I turn to face the hall. Thirty-six dragons stare back at me, every one of them perfectly still. Even Kaelreth. Even Seravax. The minor dragon writhes at my feet, gasping, and no one moves to help him.
Kaelreth’s expression has gone carefully blank. Whatever he’s planning, whatever move he’s holding back, he keeps it locked behind centuries of political experience. But he doesn’t challenge me. Doesn’t speak.
Seravax watches, cataloging everything, assessing implications I probably haven’t considered yet. He doesn’t speak either. Smart. He’s always been smart.
The other dragons—the ones who came to watch, to posture, to advance their own agendas—they barely breathe. They’ve seen me execute. They’ve seen me enforce. But this is different. This wasn’t law or duty or the cold calculus of Flight authority.
This was personal.
And every dragon in this hall can sense the difference.
“This council session is concluded.” I step over the still-gasping dragon at my feet. “I’ll provide written updates on the Blood Regent situation as intelligence develops. If anyone requires clarification on the witch’s status?—”
I pause at the edge of the platform, letting the fire flicker visible in my eyes for a moment.
“Don’t.”
Then I walk out, and no one tries to stop me.
The corridoroutside the Throne Hall stretches empty and silent. My footsteps echo against black stone—too loud, too fast, betraying the turmoil I should be governing.
I attacked a council member. In front of witnesses. Over a prisoner’s status. Over a witch I’ve known for less than two days.
The witch is mine. I said it. Imeantit. The words came from somewhere below conscious thought, somewhere the dragon lives, somewhere I’ve spent three centuries learning to suppress.
And I meant them.
The realization hits like ash to the lungs. Not strategy. Not tactical positioning. When that minor dragon suggested disposing of her, my fire didn’t respond with professional outrage or calculated political maneuvering. It responded with pure, primal fury—the kind of rage that levels cities, that I’ve spent my entire adult life learning to suppress.
I stop walking. Press my palm against the corridor wall, feeling volcanic heat seep through stone. My pulse hasn’t slowed. My body still braced for a fight that’s already over.
Dispose of her. The words echo in my memory. Casual. Dismissive. As if she’s nothing. As if the defiance in her eyes, the intelligence in her responses, the strength that kept her unbroken through cell after cell—as if all of it means nothing beyond temporary utility.
My hand clenches against the wall. Obsidian fractures beneath my fingers.

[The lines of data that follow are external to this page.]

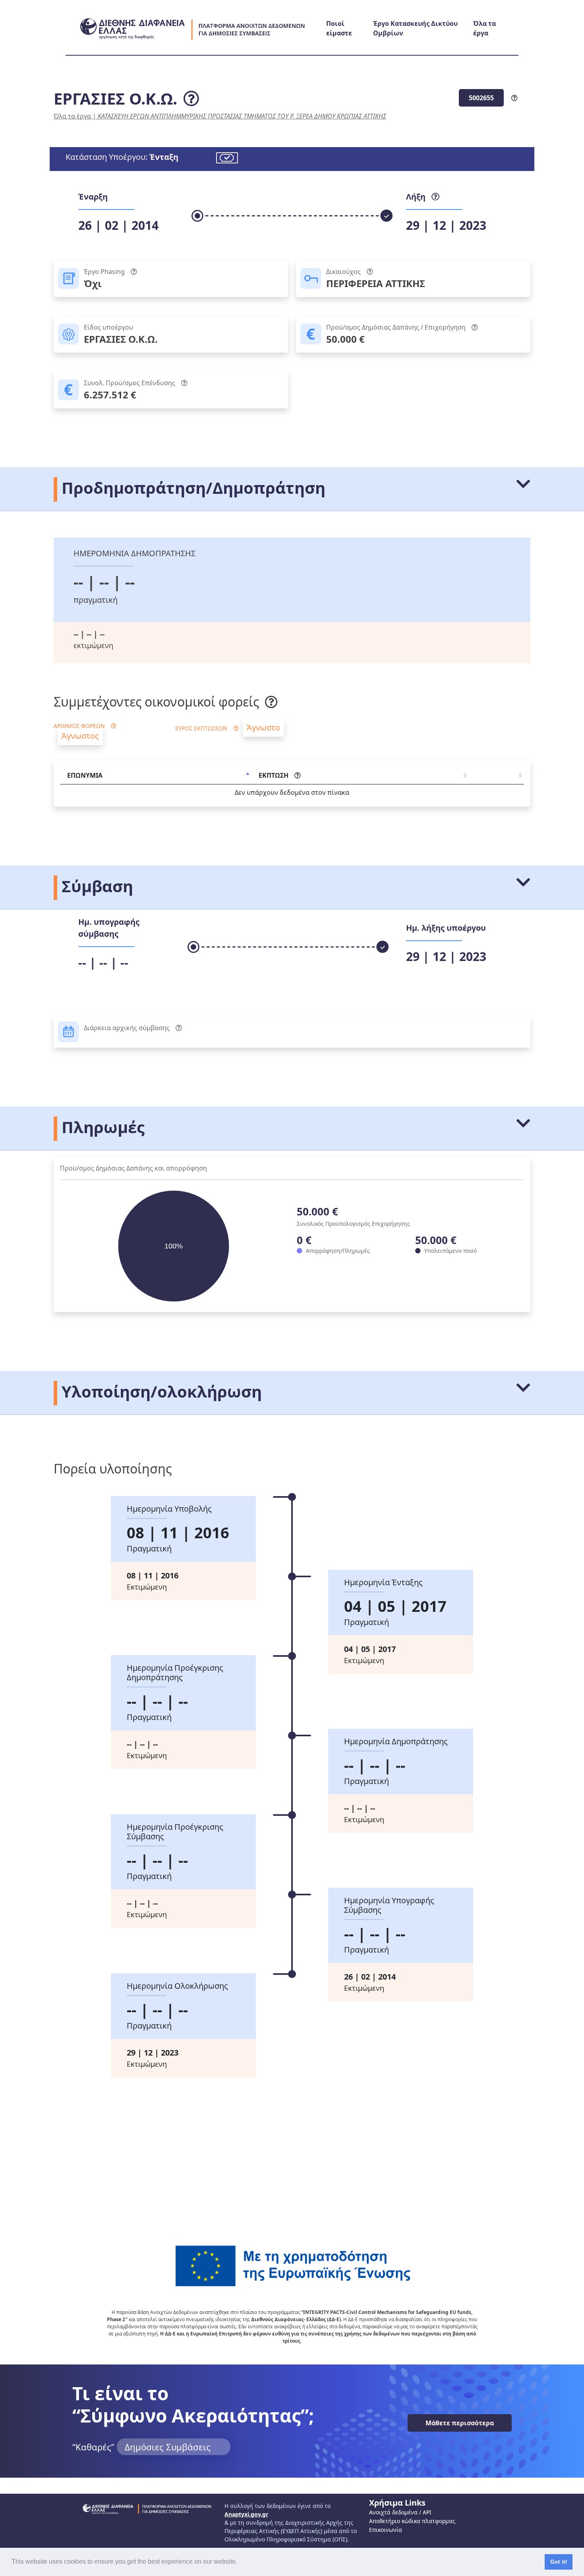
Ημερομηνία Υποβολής (169, 1509)
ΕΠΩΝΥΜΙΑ (84, 775)
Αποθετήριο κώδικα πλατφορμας (412, 2521)
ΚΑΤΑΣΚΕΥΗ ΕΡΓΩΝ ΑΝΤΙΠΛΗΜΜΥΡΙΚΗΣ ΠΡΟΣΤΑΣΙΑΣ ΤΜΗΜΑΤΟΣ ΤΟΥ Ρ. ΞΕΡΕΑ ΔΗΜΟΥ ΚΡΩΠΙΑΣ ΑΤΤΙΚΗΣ (242, 116)
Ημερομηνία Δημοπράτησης (396, 1741)
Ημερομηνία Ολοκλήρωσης (177, 1986)
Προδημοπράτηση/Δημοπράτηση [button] (191, 488)
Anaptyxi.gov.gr (246, 2514)
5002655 (481, 97)
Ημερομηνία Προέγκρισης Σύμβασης (175, 1831)
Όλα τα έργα (72, 116)
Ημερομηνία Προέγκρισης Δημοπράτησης (175, 1672)
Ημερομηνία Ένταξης (383, 1582)
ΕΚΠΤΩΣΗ (273, 775)
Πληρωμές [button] (101, 1127)
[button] (240, 2562)
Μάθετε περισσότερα (459, 2423)
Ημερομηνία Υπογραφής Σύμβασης (389, 1905)
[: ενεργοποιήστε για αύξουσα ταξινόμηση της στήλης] (496, 775)
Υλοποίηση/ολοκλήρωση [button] (160, 1391)
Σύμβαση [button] (95, 886)
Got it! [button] (558, 2562)
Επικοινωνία (385, 2529)
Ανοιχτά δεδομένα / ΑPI (400, 2512)
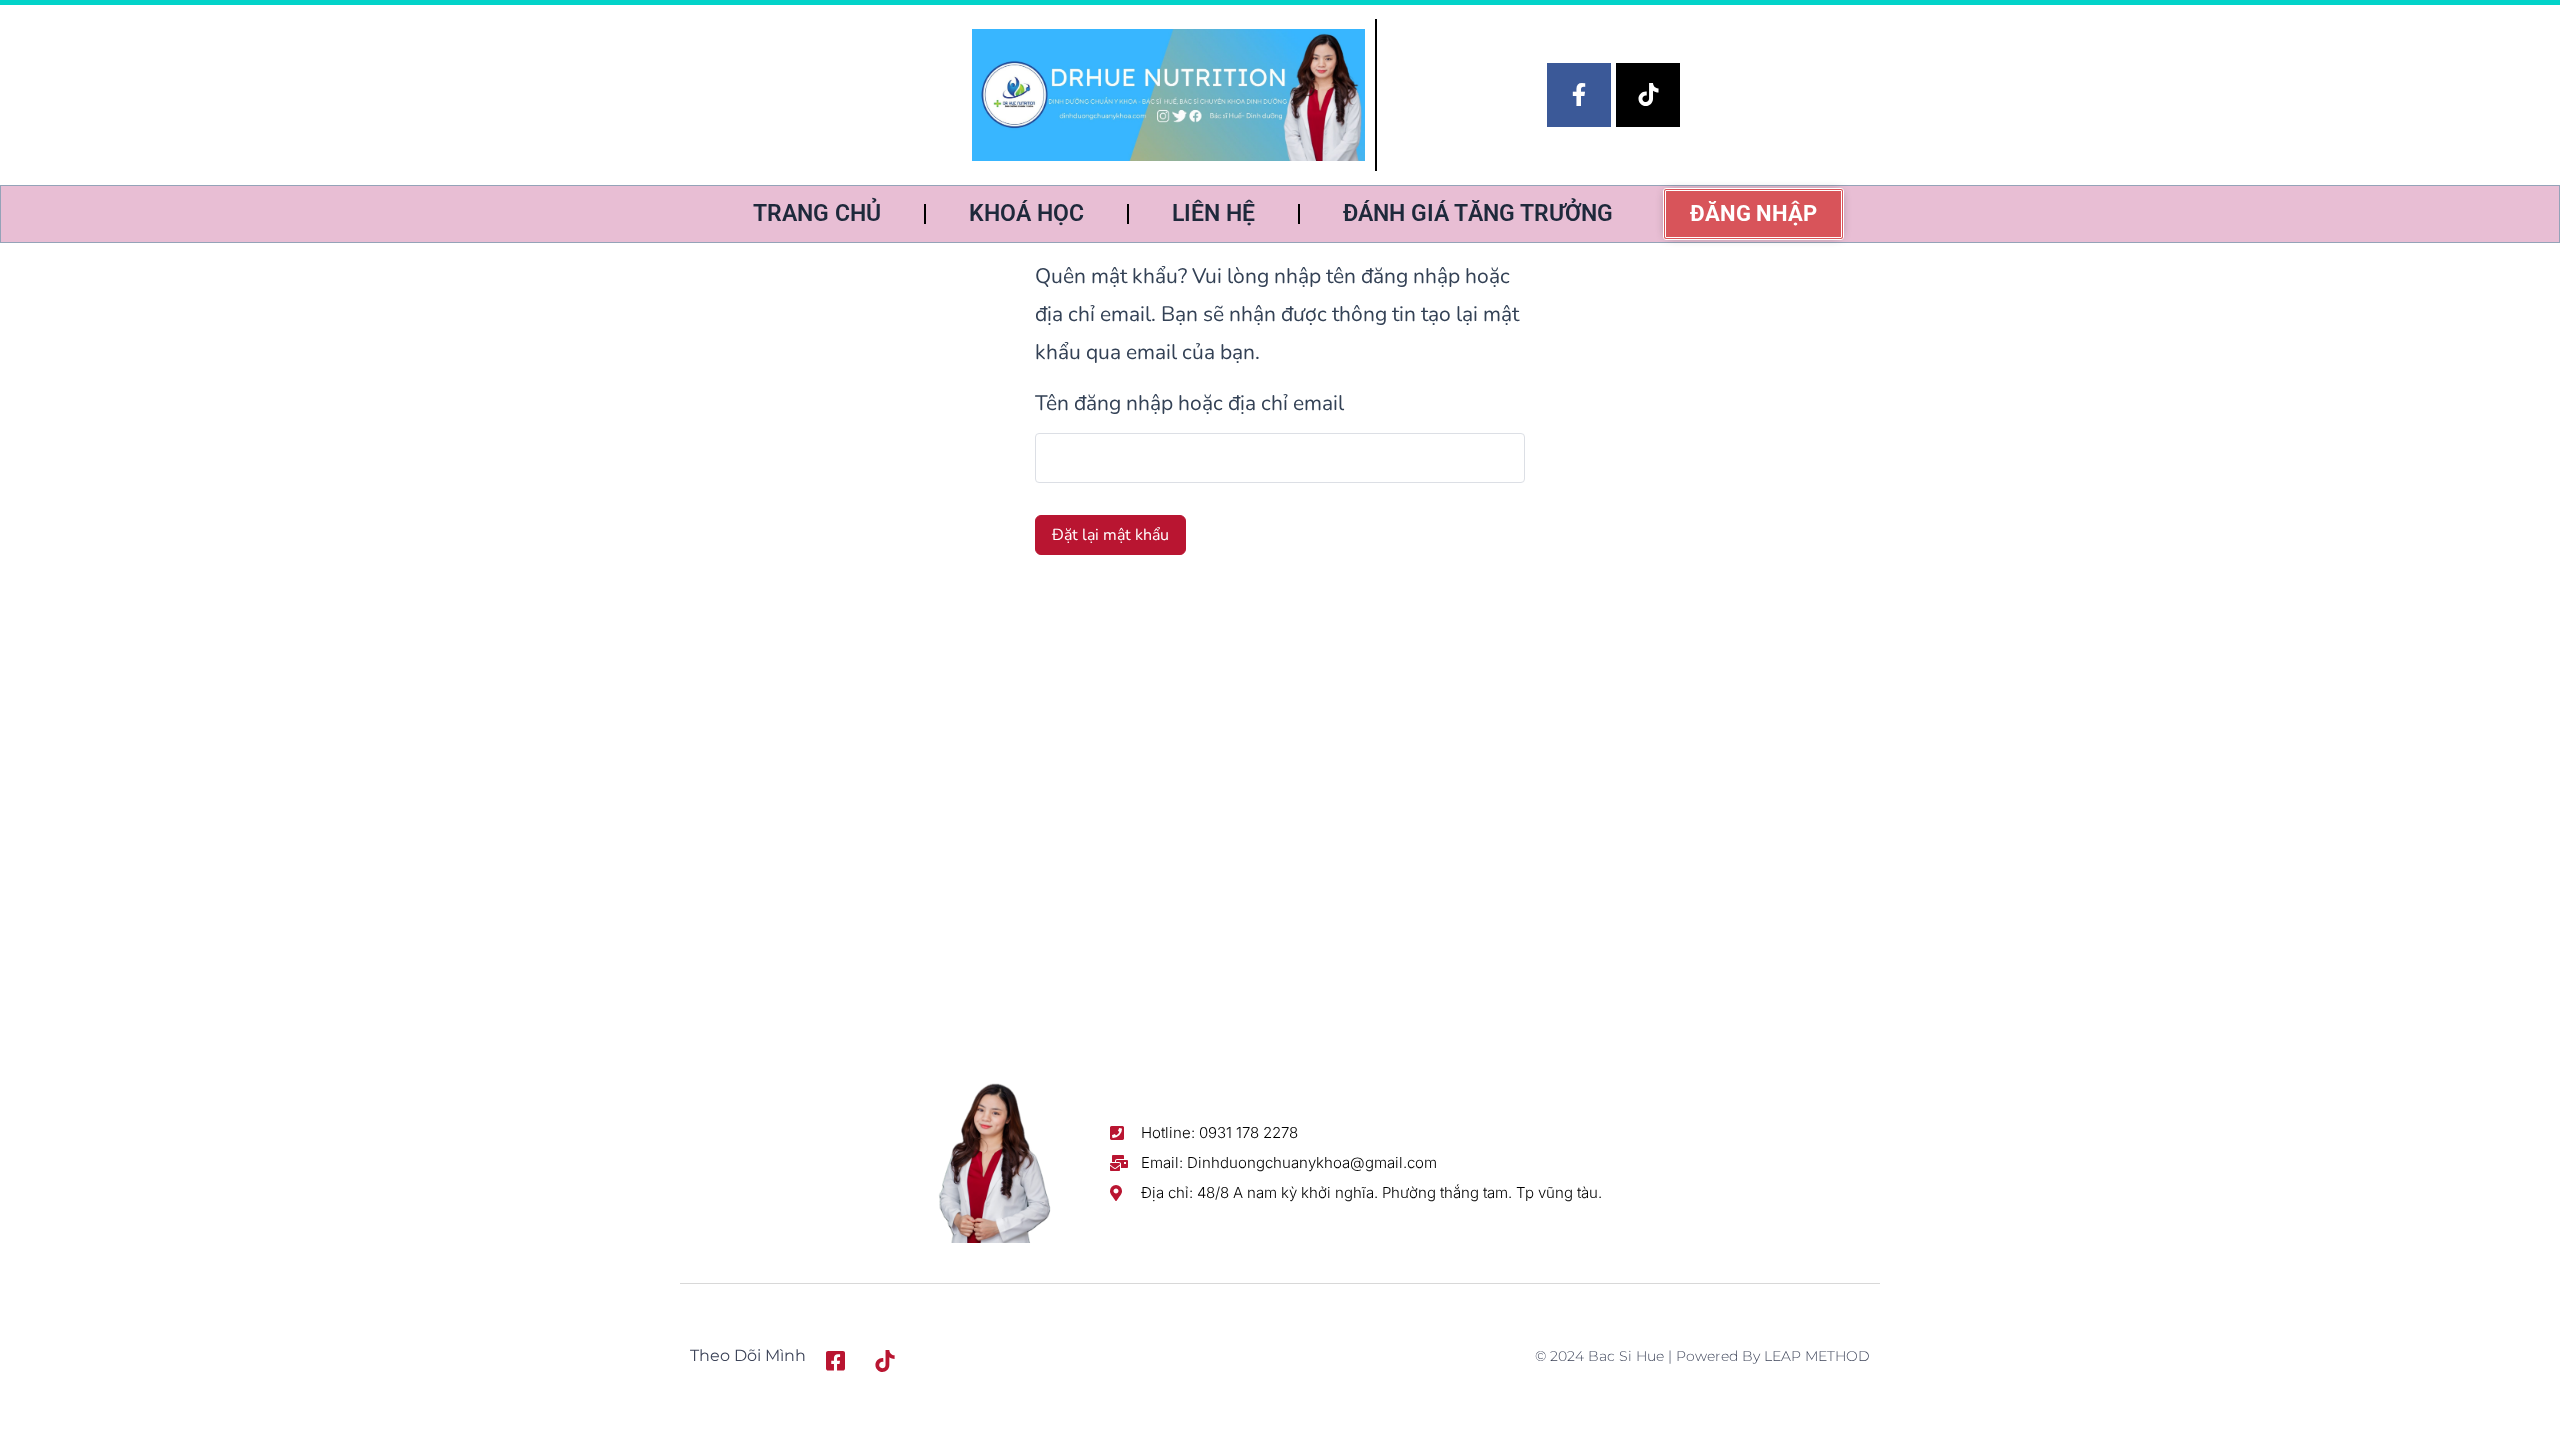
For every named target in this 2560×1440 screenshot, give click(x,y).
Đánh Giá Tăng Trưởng (1478, 213)
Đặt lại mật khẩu (1110, 535)
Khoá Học (1026, 213)
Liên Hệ (1213, 213)
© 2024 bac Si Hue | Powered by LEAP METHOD (1702, 1356)
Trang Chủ (817, 213)
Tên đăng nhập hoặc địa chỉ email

I have executed hundreds of people. Watched them turn to ash without feeling anything beyond professional satisfaction at a job completed. I have made examples of traitors, eliminated threats to Flight authority, maintained order through violence so absolute that no one questions its necessity.
I have never reacted like this.
She expected me to be another owner, another captor, another entry in a long list of people who saw her bloodline before they saw her.
And, instead, I’m standing in a corridor, hand fracturing obsidian, fire burning beneath my skin, trying to convince myself that my reaction in that council chamber was strategy.
It wasn’t strategy. The honest voice, the one I usually ignore, surfaces with brutal clarity.It was possession. It was claiming. It was the dragon seeing a threat to what it considers its own and responding with annihilating force.
I push off from the wall and keep walking.
I need to see her. Need to confirm she’s still there, still contained, still within my jurisdiction. The urge is irrational—of course, she’s still there, she’s in the Ash Cells under full dampening and guard rotation—but it pulls at me with relentless force.
The corridors blur as I descend. Checkpoints I don’t remember passing. Guards who step aside without being told. The temperature dropping as I go deeper, away from the volcanic heart of the city, into the cold stone where the Ash Cells wait.
Cell seven. And her—sitting on the stone bench, head turned toward the door as if she knew I was coming before I arrived.
I stop outside the viewing slot. My fire quiets. Not gone, but calmer. Responding to her the way it’s been responding since the moment I first saw her.
She doesn’t speak. Watches me through the iron bars with that dark gaze that sees too much.
“Something happened.” Her voice drifts through the slot, flat with certainty. “I see it in you.”